Work instructions: Look through the lines below; wherever the word "computer" appears, copy that line.

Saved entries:
------

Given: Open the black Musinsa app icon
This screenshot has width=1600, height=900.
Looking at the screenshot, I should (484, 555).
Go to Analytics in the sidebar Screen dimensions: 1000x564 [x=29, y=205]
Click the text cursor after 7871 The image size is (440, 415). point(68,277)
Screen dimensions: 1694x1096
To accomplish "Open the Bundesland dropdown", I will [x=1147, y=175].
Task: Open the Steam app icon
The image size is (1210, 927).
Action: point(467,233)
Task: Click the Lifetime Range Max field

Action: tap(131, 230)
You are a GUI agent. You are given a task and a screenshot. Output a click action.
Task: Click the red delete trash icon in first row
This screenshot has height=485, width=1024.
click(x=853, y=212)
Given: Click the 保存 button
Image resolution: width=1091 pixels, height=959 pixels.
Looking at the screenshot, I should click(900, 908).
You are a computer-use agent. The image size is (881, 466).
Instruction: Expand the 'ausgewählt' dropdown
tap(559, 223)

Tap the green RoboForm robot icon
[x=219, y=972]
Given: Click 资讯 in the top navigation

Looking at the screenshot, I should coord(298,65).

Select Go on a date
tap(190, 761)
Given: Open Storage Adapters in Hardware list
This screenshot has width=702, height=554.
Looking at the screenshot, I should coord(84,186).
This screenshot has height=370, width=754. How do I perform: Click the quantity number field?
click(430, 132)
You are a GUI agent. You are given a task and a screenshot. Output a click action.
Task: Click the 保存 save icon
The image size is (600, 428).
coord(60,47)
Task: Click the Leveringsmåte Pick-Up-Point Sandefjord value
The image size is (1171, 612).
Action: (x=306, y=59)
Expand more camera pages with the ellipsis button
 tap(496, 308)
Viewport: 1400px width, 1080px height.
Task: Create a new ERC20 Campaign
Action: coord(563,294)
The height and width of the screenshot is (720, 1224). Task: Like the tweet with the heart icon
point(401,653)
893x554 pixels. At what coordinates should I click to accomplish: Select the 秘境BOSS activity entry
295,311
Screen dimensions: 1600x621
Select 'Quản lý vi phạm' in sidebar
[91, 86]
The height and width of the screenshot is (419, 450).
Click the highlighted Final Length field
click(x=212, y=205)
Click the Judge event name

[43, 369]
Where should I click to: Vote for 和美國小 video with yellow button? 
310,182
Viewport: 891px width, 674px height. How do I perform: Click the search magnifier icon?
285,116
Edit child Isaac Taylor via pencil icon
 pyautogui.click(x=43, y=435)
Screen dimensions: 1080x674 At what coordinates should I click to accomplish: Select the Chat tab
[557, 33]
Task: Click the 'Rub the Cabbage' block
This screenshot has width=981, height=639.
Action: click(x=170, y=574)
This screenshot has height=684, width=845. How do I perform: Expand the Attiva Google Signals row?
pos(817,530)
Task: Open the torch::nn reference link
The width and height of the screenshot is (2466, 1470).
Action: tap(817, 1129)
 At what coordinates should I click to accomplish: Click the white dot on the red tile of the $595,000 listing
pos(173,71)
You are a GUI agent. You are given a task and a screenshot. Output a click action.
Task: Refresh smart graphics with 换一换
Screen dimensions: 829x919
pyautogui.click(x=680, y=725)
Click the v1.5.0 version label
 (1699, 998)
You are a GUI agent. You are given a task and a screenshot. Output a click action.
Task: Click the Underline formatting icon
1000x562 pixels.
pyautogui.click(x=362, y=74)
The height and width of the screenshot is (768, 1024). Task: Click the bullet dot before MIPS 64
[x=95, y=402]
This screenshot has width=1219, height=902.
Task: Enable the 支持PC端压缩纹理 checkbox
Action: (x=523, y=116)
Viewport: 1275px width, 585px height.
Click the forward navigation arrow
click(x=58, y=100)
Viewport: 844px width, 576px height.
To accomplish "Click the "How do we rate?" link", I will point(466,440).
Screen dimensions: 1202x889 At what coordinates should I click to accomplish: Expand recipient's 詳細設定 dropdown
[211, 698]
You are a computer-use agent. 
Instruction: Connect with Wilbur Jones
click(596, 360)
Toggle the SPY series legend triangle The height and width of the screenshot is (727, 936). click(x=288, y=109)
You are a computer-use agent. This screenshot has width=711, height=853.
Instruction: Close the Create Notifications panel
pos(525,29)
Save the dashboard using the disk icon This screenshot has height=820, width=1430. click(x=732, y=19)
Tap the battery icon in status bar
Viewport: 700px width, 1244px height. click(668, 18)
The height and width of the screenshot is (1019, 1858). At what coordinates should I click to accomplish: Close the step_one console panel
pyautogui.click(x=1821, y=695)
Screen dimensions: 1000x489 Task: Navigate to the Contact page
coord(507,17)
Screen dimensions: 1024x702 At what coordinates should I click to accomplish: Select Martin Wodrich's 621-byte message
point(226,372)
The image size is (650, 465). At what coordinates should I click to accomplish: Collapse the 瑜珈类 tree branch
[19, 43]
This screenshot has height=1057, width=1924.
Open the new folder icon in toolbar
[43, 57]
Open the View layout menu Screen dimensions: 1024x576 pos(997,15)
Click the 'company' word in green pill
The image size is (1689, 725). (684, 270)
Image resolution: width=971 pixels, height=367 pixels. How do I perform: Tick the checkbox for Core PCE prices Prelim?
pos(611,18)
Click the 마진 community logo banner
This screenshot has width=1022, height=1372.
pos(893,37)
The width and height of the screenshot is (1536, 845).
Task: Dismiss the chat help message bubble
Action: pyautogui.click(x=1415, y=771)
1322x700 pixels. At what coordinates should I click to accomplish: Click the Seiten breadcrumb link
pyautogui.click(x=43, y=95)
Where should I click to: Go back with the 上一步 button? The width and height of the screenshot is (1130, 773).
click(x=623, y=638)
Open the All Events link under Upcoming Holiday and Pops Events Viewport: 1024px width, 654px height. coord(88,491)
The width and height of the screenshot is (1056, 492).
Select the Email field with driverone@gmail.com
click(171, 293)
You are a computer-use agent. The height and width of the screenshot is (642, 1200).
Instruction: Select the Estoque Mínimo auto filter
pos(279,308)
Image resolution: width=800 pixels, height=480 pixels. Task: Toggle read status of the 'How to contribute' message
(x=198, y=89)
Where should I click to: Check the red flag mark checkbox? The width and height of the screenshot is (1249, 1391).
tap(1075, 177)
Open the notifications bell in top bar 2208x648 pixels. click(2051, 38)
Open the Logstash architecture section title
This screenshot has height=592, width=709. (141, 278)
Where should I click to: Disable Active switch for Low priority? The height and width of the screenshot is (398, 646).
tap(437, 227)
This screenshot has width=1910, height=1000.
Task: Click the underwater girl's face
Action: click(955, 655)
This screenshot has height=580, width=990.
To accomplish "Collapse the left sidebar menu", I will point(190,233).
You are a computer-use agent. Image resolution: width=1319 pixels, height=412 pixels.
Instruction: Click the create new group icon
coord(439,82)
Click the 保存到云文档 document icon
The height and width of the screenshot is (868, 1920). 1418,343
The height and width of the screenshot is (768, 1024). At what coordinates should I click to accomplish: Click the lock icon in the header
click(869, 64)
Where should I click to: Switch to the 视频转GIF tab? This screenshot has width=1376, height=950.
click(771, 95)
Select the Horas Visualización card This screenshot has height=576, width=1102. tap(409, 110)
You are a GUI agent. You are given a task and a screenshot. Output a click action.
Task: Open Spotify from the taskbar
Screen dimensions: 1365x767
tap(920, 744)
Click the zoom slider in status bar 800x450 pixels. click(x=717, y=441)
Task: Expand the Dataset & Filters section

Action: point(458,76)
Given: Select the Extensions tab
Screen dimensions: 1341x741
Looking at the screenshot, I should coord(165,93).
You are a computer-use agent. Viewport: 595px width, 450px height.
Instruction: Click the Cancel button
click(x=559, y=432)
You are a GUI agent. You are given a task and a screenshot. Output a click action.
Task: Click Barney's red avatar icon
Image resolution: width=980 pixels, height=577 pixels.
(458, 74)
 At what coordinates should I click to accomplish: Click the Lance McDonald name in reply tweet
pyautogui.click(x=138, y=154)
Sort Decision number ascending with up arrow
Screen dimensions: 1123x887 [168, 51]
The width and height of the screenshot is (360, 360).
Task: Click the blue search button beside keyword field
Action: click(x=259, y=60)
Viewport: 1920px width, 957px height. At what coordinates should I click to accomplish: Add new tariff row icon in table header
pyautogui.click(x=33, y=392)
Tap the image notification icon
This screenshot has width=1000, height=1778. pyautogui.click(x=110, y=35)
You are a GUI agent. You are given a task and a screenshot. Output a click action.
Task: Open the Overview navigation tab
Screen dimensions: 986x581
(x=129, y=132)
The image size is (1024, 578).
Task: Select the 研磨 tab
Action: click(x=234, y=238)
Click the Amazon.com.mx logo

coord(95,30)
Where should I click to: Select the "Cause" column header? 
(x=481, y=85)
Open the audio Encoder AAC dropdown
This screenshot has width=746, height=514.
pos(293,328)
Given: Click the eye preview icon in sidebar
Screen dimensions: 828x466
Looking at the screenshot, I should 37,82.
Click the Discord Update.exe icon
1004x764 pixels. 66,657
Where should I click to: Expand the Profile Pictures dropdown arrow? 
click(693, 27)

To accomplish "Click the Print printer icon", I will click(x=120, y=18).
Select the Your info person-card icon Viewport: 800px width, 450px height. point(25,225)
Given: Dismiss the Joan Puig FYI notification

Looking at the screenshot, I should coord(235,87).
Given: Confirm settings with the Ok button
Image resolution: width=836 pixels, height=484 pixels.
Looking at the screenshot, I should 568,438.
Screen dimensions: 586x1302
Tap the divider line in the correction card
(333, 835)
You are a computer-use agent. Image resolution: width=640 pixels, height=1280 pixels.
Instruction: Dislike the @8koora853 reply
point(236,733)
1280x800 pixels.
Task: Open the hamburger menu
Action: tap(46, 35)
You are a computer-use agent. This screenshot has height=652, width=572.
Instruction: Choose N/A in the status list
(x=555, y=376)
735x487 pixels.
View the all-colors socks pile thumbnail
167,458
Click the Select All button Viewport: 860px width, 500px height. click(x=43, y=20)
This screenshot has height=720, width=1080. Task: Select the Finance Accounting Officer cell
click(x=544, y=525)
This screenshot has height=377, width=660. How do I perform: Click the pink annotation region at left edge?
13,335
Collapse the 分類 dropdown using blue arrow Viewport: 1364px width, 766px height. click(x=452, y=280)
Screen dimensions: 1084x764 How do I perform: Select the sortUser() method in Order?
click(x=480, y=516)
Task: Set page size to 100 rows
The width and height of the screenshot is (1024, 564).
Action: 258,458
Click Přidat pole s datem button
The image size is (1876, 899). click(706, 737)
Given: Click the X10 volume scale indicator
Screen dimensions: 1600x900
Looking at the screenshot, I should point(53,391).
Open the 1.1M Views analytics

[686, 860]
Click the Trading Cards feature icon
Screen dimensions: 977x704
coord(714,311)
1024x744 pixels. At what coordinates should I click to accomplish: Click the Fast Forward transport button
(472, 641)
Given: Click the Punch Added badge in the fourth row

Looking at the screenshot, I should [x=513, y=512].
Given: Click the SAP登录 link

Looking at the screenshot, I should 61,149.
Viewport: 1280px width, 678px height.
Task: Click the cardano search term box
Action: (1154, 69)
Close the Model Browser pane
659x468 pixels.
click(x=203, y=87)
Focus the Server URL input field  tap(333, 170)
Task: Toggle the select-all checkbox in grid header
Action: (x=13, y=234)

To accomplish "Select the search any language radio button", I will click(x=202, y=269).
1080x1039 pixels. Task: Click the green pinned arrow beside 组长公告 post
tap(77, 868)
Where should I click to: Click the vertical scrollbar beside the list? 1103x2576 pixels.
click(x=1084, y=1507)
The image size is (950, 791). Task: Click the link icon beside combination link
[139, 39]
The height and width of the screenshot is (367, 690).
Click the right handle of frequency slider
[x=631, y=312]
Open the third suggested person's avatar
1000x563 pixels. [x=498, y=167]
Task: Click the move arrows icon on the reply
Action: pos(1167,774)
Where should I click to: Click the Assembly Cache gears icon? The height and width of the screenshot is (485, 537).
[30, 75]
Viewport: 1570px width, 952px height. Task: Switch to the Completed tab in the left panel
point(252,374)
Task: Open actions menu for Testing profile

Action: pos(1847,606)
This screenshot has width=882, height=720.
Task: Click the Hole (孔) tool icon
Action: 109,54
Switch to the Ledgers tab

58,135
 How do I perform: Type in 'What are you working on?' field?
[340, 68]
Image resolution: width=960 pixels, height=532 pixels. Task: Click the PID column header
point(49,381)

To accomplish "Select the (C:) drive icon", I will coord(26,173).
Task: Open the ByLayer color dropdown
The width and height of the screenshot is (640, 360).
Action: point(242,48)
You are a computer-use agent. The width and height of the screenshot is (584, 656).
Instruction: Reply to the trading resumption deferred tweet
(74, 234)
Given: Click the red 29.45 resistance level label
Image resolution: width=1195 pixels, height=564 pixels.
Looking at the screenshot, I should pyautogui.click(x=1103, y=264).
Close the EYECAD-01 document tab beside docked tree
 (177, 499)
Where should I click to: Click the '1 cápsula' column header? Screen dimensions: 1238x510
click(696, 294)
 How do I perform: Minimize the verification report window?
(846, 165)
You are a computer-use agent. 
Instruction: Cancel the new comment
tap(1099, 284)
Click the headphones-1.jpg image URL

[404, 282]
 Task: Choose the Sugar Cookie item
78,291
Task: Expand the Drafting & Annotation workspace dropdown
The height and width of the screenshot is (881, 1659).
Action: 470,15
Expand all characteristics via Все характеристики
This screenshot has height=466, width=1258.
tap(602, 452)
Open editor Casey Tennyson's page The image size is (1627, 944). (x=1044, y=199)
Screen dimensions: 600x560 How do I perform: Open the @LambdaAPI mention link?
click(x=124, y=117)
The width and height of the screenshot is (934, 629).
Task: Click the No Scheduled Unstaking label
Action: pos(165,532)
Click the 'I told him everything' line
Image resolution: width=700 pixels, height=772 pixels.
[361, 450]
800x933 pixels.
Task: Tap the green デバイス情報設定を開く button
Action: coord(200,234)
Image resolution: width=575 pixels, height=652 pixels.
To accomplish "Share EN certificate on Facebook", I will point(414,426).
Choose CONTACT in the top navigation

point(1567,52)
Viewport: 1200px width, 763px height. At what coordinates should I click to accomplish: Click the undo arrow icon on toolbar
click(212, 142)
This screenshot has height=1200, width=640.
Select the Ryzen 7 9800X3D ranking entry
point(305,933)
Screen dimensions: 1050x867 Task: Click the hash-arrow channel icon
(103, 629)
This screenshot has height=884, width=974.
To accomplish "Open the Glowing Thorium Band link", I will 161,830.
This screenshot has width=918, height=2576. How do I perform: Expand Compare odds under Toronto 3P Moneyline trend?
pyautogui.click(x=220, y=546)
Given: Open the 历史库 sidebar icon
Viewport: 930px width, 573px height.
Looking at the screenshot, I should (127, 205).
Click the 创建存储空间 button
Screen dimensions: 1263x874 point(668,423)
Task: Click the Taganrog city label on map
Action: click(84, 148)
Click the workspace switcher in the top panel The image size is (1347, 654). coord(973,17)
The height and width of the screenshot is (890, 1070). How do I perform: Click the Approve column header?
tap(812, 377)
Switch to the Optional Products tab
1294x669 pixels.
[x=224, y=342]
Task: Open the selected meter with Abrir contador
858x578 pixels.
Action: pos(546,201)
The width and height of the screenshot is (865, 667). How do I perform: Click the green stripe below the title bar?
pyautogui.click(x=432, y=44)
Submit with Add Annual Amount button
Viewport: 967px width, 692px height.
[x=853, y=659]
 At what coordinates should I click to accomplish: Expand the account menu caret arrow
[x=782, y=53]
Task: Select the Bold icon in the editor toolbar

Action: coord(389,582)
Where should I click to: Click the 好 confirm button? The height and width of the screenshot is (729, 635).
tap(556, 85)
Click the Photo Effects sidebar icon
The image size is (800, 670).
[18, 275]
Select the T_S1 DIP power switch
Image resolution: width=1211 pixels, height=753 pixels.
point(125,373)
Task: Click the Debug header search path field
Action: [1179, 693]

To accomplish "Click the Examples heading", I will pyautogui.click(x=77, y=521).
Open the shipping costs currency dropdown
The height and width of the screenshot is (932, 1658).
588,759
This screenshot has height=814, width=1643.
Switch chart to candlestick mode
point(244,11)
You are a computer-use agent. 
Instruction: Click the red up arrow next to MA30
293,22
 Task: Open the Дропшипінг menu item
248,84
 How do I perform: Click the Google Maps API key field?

------

Solution to the exercise:
You are a computer-use agent. The image size is (881, 466).
You are a computer-use agent. 
You are a computer-use agent. This screenshot has width=711, height=853.
You are a computer-use agent. The height and width of the screenshot is (642, 1200).
You are a computer-use agent. Image resolution: width=1319 pixels, height=412 pixels.
You are a computer-use agent. Viewport: 595px width, 450px height.
You are a computer-use agent. Image resolution: width=640 pixels, height=1280 pixels.
You are a computer-use agent. This screenshot has height=652, width=572.
You are a computer-use agent. The width and height of the screenshot is (584, 656).
You are a computer-use agent. 
You are a computer-use agent. 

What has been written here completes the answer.